TASK PROMPT » The response should be a faithful copy of every record, with nothing left out.

=== Begin Enclosure ===

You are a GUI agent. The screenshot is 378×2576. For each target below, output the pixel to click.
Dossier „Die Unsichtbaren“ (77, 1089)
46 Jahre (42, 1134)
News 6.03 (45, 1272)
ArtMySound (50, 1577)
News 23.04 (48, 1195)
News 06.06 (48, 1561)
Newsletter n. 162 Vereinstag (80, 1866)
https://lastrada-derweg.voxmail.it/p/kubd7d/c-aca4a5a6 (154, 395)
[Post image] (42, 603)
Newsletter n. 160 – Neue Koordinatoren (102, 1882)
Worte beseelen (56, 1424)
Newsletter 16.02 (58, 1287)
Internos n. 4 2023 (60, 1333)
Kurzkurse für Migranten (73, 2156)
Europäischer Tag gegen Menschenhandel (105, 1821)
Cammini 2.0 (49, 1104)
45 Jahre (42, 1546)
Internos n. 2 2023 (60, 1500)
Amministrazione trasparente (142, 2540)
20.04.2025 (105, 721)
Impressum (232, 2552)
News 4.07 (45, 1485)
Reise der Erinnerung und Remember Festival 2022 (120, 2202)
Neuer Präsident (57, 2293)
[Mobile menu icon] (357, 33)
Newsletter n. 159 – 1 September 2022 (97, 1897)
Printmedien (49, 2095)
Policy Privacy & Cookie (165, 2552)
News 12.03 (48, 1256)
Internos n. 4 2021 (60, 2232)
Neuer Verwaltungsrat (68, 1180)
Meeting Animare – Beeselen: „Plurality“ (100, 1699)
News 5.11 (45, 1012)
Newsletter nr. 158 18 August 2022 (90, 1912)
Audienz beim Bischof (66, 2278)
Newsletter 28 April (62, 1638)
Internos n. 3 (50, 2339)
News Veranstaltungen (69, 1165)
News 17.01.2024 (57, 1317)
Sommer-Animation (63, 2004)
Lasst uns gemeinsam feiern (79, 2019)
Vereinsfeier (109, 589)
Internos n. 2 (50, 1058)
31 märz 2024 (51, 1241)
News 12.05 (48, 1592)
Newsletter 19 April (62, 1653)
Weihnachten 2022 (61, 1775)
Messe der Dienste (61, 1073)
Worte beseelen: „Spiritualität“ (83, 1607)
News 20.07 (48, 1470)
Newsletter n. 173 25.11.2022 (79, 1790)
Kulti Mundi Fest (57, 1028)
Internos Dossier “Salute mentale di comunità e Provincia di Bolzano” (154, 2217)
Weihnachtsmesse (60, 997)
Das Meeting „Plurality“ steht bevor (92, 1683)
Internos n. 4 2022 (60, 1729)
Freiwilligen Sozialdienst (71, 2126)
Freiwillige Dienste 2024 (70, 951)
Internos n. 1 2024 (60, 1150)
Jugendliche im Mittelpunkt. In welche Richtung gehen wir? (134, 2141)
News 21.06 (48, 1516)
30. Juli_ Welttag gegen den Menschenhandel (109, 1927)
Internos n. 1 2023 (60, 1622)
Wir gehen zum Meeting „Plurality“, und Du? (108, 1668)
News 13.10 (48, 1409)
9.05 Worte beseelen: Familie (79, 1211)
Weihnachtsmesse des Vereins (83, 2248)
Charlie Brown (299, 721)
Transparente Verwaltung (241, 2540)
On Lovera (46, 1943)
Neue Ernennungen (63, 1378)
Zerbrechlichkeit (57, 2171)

=== End Enclosure ===

OUTPUT BELOW »
You are a GUI agent. The screenshot is 378×2576. For each target below, output the pixel to click.
Dossier „Die Unsichtbaren“ (77, 1089)
46 Jahre (42, 1134)
News 6.03 (45, 1272)
ArtMySound (50, 1577)
News 23.04 (48, 1195)
News 06.06 (48, 1561)
Newsletter n. 162 Vereinstag (80, 1866)
https://lastrada-derweg.voxmail.it/p/kubd7d/c-aca4a5a6 (154, 395)
[Post image] (42, 603)
Newsletter n. 160 – Neue Koordinatoren (102, 1882)
Worte beseelen (56, 1424)
Newsletter 16.02 (58, 1287)
Internos n. 4 2023 (60, 1333)
Kurzkurse für Migranten (73, 2156)
Europäischer Tag gegen Menschenhandel (105, 1821)
Cammini 2.0 (49, 1104)
45 Jahre (42, 1546)
Internos n. 2 2023 (60, 1500)
Amministrazione trasparente (142, 2540)
20.04.2025 (105, 721)
Impressum (232, 2552)
News 4.07 (45, 1485)
Reise der Erinnerung und Remember Festival 2022 (120, 2202)
Neuer Präsident (57, 2293)
[Mobile menu icon] (357, 33)
Newsletter n. 159 – 1 September 2022 (97, 1897)
Printmedien (49, 2095)
Policy Privacy & Cookie (165, 2552)
News 12.03 (48, 1256)
Internos n. 4 2021 (60, 2232)
Neuer Verwaltungsrat (68, 1180)
Meeting Animare – Beeselen: „Plurality“ (100, 1699)
News 5.11 (45, 1012)
Newsletter nr. 158 18 August 2022 (90, 1912)
Audienz beim Bischof (66, 2278)
Newsletter 28 April (62, 1638)
Internos n. 3 (50, 2339)
News Veranstaltungen (69, 1165)
News 17.01.2024 (57, 1317)
Sommer-Animation (63, 2004)
Lasst uns gemeinsam feiern (79, 2019)
Vereinsfeier (109, 589)
Internos n. 2 (50, 1058)
31 märz 2024 (51, 1241)
News 12.05 (48, 1592)
Newsletter 19 April (62, 1653)
Weihnachten 2022 (61, 1775)
Messe der Dienste (61, 1073)
Worte beseelen: „Spiritualität“ (83, 1607)
News 20.07 (48, 1470)
Newsletter n. 173 25.11.2022 (79, 1790)
Kulti Mundi Fest (57, 1028)
Internos Dossier “Salute mentale di comunità e Provincia di Bolzano” (154, 2217)
Weihnachtsmesse (60, 997)
Das Meeting „Plurality“ steht bevor (92, 1683)
Internos n. 4 2022 (60, 1729)
Freiwilligen Sozialdienst (71, 2126)
Freiwillige Dienste 2024 (70, 951)
Internos n. 1 2024 (60, 1150)
Jugendliche im Mittelpunkt. In welche Richtung gehen wir? (134, 2141)
News 21.06 (48, 1516)
30. Juli_ Welttag gegen den Menschenhandel (109, 1927)
Internos n. 1 2023 (60, 1622)
Wir gehen zum Meeting „Plurality“, und Du? (108, 1668)
News 13.10 (48, 1409)
9.05 Worte beseelen: Familie (79, 1211)
Weihnachtsmesse des Vereins (83, 2248)
Charlie Brown (299, 721)
Transparente Verwaltung (241, 2540)
On Lovera (46, 1943)
Neue Ernennungen (63, 1378)
Zerbrechlichkeit (57, 2171)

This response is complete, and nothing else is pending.